What happens when after 6 years and a new spouse and baby, my daughter and spouse put new boundaries in place for my grandson about being asked for physical contact. I always say come give nana a hug and kiss before she leave and now I have to ask if it’s ok to have a hug and kiss. I’ve never physically made him. If he said no then that’s that. I also gave him a non steroid inhaler twice during a 4 day visit because he felt it was hard to breathe. It was quite late and I didn’t make contact with my daughter to ask permission. I am now not allowed to have him over to our house. I am permitted to go to their place and visit. Travel is roughly 30 mins.
I find it unreasonable that they put this boundaries in place and immediately I’m expected not to trip up.
Yes, I feel like my world is empty. I’m the only family that he has close to him and the only one that gives him undivided attention while he’s with me.
Please help me to cope. I was ambushed by the both of them and not once seriously talked to prior to this.

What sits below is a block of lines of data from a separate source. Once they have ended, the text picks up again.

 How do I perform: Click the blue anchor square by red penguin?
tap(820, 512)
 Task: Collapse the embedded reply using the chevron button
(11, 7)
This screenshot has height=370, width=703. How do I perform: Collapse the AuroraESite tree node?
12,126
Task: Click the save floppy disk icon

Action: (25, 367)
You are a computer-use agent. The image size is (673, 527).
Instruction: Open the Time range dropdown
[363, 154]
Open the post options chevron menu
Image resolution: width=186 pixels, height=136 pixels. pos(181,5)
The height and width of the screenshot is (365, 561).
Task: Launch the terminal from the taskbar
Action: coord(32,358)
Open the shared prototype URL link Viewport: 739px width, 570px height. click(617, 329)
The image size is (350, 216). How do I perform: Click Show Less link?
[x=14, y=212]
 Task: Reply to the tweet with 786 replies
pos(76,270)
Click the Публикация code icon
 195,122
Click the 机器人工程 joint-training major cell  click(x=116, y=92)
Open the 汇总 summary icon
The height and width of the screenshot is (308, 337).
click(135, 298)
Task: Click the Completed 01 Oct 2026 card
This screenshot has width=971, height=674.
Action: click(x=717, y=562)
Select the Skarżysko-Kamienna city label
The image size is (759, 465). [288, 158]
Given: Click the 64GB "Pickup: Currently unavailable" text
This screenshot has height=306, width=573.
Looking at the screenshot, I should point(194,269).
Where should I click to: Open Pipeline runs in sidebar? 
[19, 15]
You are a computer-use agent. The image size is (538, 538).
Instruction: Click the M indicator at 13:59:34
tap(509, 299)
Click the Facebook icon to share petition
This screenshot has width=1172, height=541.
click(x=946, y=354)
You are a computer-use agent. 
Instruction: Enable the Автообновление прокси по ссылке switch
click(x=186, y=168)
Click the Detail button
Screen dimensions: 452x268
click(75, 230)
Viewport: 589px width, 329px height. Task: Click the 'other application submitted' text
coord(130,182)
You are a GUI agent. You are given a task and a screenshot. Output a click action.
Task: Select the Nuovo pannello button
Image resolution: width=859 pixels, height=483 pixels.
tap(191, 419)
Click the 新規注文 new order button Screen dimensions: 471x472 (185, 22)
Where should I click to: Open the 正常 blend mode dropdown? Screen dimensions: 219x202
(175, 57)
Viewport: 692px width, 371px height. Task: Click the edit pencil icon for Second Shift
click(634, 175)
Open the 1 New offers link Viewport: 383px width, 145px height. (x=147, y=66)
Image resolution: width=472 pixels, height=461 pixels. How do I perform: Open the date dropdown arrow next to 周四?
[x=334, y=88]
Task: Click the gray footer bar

It is normal nowadays and healthy for everyone to request permission:consent before hugging and kissing or even sometimes touching another person. That is a no-brainier. If you have my child steroids without my permission I would supervise all your interactions too. It sounds like you need to find some friends or a hobby, this child is not on earth to entertain you. Be thankful you are still part of their lives. Apologise. If you still don’t understand go to therapy to talk it over. Your language implies that you feel you have rights over the child. You do not.